PROBLEM TO WORK ON: Please repeat the lines below exactly. Begin with the line containing "You are a computer-use" and go on through the line containing "Instruction: Click the Sinking action value".

SOURCE DATA:

>>>

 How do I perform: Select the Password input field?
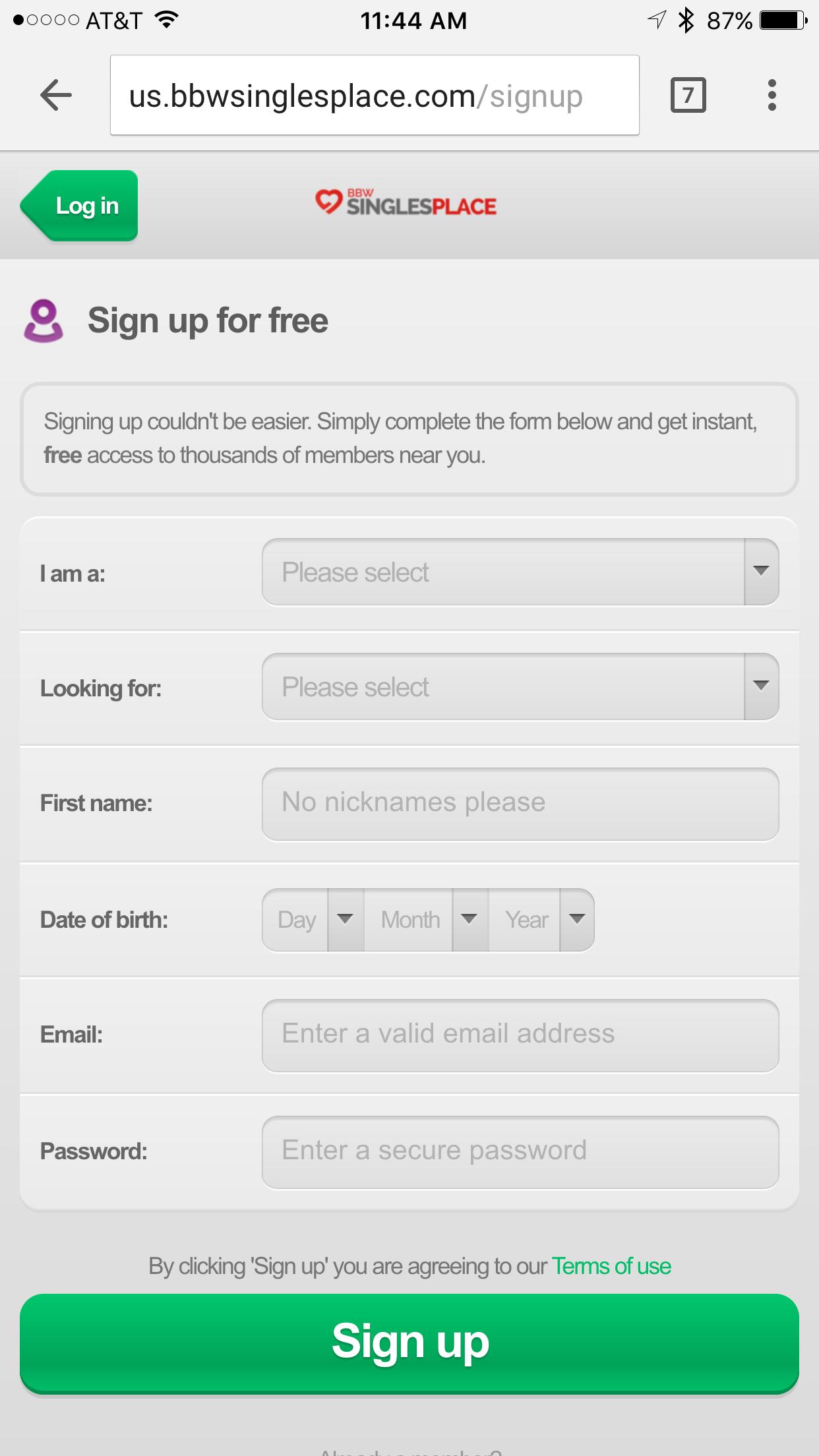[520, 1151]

<<<
>>>

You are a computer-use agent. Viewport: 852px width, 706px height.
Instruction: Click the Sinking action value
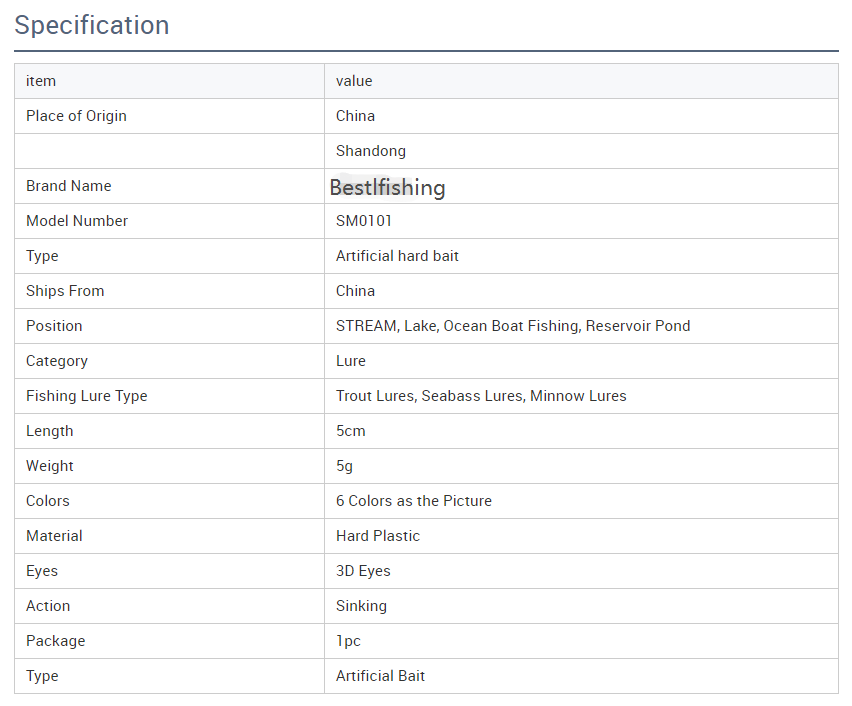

<<<
>>>

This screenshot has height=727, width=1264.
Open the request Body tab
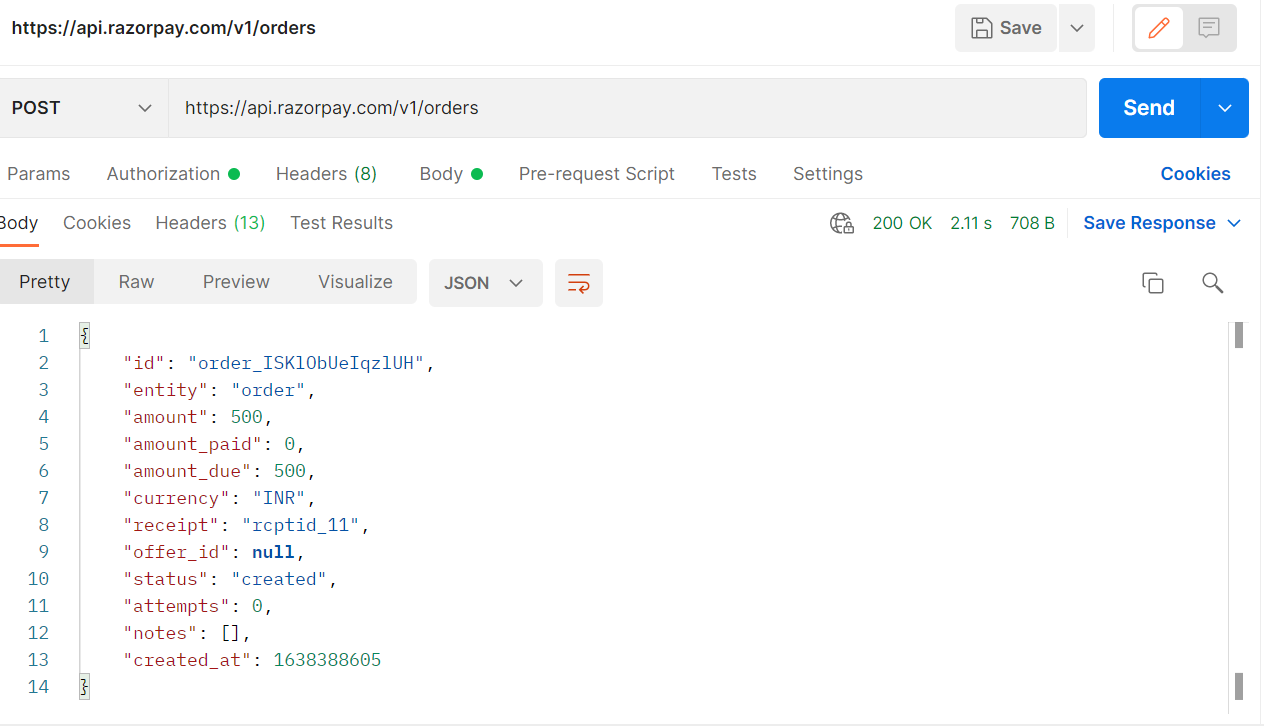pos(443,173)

<<<

REPLY TO THE EXERCISE:
You are a computer-use agent. Viewport: 852px width, 706px height.
Instruction: Click the Sinking action value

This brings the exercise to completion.